Age at menarche and menstrual cycle patterns have been investigated in patients with endometriosis, but there is minimal and conflicting information in patients with adenomyosis. Missmer et al (13) found an increased risk of endometriosis in women who were nulliparous, experienced early age at menarche, and had shorter menstrual cycle lengths. Alternatively late menarche (>13 years) conferred a greater risk of endometriosis in smaller case-control studies (3,14). In our study we did not find a consistent pattern of endometriosis risk associated with age at menarche or length of menstrual cycles, which may relate to our hospital discharge-based (vs. self-reported) definition of endometriosis. In the study conducted by Missmer et al., a medical record review of 131 of the 1,766 women reporting endometriosis in their study confirmed the diagnosis for 88.6% of those who reported a laparoscopic diagnosis of their disease, but for only 53.8% of those who did not report surgical confirmation (13).
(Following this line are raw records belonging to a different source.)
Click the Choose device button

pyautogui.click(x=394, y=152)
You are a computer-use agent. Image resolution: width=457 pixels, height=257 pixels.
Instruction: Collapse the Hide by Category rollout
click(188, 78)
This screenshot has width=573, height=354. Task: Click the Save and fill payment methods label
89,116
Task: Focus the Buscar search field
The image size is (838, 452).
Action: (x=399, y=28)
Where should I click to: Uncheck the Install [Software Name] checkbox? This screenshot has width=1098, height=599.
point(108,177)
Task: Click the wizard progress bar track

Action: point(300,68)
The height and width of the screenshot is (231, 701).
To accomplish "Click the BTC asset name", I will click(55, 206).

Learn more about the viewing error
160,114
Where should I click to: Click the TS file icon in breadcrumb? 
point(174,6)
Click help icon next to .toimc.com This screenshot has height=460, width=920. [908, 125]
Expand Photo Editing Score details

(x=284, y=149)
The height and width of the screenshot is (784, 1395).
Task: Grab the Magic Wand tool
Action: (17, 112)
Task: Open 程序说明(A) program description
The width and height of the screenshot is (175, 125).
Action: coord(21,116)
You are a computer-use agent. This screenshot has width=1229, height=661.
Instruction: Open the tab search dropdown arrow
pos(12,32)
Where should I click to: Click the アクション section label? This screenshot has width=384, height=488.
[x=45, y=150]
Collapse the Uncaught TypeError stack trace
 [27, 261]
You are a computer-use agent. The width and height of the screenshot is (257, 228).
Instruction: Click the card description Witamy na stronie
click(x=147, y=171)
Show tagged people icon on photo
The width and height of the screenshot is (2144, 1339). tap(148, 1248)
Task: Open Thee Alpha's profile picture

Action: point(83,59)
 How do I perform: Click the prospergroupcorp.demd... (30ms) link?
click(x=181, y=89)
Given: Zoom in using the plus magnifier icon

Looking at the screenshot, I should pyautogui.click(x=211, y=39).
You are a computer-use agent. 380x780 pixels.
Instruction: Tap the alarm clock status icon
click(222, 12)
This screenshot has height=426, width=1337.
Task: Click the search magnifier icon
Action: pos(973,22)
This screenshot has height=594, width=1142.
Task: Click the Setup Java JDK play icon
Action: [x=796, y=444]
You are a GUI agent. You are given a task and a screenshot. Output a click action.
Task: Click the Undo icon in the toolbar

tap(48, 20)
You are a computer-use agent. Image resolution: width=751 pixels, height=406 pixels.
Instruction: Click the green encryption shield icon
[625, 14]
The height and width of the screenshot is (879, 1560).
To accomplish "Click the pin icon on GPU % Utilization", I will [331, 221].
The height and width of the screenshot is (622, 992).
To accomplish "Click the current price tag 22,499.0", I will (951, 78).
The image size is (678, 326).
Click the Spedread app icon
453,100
Vercellini (8) and Parazzini (9) found no association between age at menarche and the diagnosis of adenomyosis made at the time of hysterectomy. However Vavilis (4) found that older age at menarche was associated with the diagnosis. Our findings of early age at menarche and short menstrual cycle length taken together suggest increased exposure to menstrual blood in patients with adenomyosis. This is significant since Takahashi et al (15) have shown that estradiol levels in menstrual blood are higher in patients with adenomyosis than in those with endometriosis or controls. Transcripts for the P450 aromatase protein, important in estrogen metabolism, have also been detected in the endometrium of patients with adenomyosis as well as endometriosis and fibroids (16). This suggests that estrogen metabolism in the endometrium of patients with adenomyosis differs from that in women without this condition resulting in a hyperestrogenic environment that may drive the disease in susceptible patients (17). Consistent with this theory are our results showing that a surgical diagnosis of adenomyosis is more likely to occur among premenopausal and perimenopausal women as well as postmenopausal women who have taken hormone therapy.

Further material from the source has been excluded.